Autre épine : la difficulté pour chaque profession de santé libérale de trouver sa place dans cette fameuse équipe de soins primaires. Avant de parler de partage des tâches, il faut dissiper les malentendus. Annick Touba, présidente du Syndicat des infirmières et infirmiers libéraux (SNIIL) le dit tout net. « Il manque une organisation dans ce monde libéral hypercloisonné où chacun a peur de ce que l’autre peut lui piquer. Les infirmières qui s’y risquent sont découragées car les projets sont managés par des médecins qui les considèrent comme des exécutantes de leurs prescriptions. Pas facile de faire comprendre aux généralistes qu’il faut d’abord se parler et savoir ce qu’on veut faire ensemble. » Pas en reste, Gilles Bonnefond, président de l’Union des syndicats de pharmaciens d’officine (USPO), prévient qu’il faudra dans tous les cas « raisonner avec les pharmaciens » (la profession vient de prendre du galon avec le décret sur le pharmacien correspondant) et s’appuyer sur le maillage officinal pour organiser les soins de premier recours. Cette requête vise tous les promoteurs de projets car le lieu d’implantation d’une maison ou d’un pôle est crucial. « Attention aux initiatives intempestives et incohérentes de certains élus locaux », souligne aussi Gilles Bonnefond.
Chacun s’accorde à dire qu’il faut d’abord un projet de santé concerté et un noyau de professionnels motivés. Et éviter la confusion des genres. « On a même vu un maire qui avait écrit lui-même le projet de santé », relève le Dr Pierre de Haas, président de la FFMPS.
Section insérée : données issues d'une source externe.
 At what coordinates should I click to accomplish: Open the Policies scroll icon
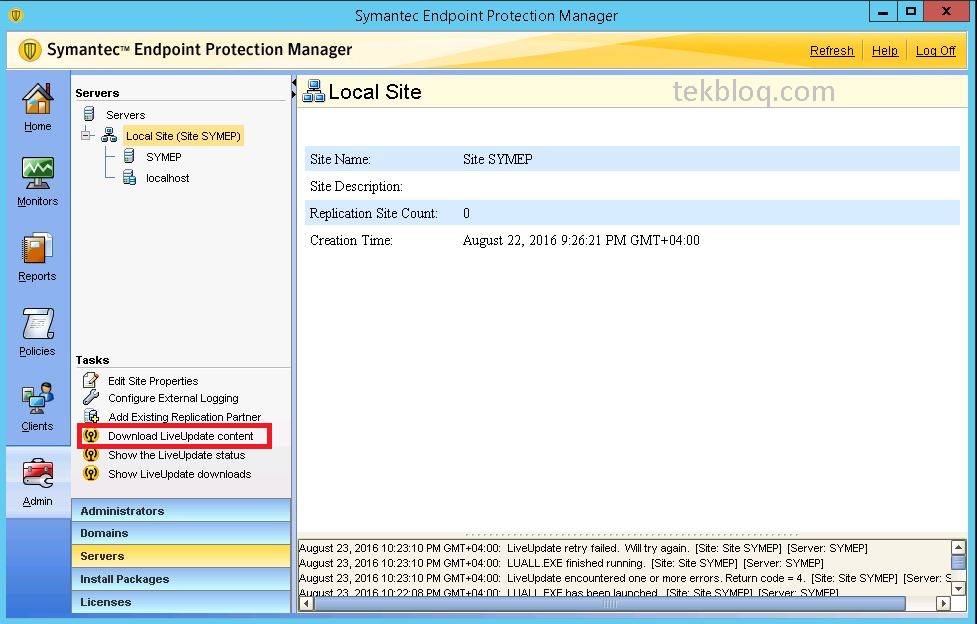[37, 324]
Charte éthique et cahier des charges.
La multiplicité des intervenants institutionnels complique aussi le cheminement des projets d’exercice regroupé qui, dans certaines zones sensibles, relèvent du ministère de la Santé, de l’Agence nationale pour la rénovation urbaine (ANRU), de la politique de la ville… « Il faudrait éviter que ce soit le parcours du combattant », plaide le Dr Marie-Hélène Certain. « Le partenariat avec les ARS, c’est pas simple ! », résume aussi le Dr Luc Duquesnel, médecin généraliste et élu de l’URPS Pays-de-la-Loire. La mise en place du guichet unique, qui sera une plate-forme internet d’appui aux professionnels (voir encadré), devrait améliorer les choses.
Tous ces obstacles n’empêchent pas la marmite de frémir à gros bouillons. Une certitude dans cette période de mutation : la plupart des professionnels libéraux ont besoin d’aide et d’accompagnement ciblé pour imaginer et concrétiser des projets de regroupement. Les ARS sont sur le pont. Des dizaines de sociétés de consultants, parfois montées par des médecins, ont flairé un juteux marché. « Certaines sont très sérieuses, d’autres vendent du vent », prévient le Dr De Haas. Les architectes sont appelés en renfort. La FFMPS de son côté prépare une charte éthique et un cahier des charges de l’accompagnement des équipes de soins de premier recours.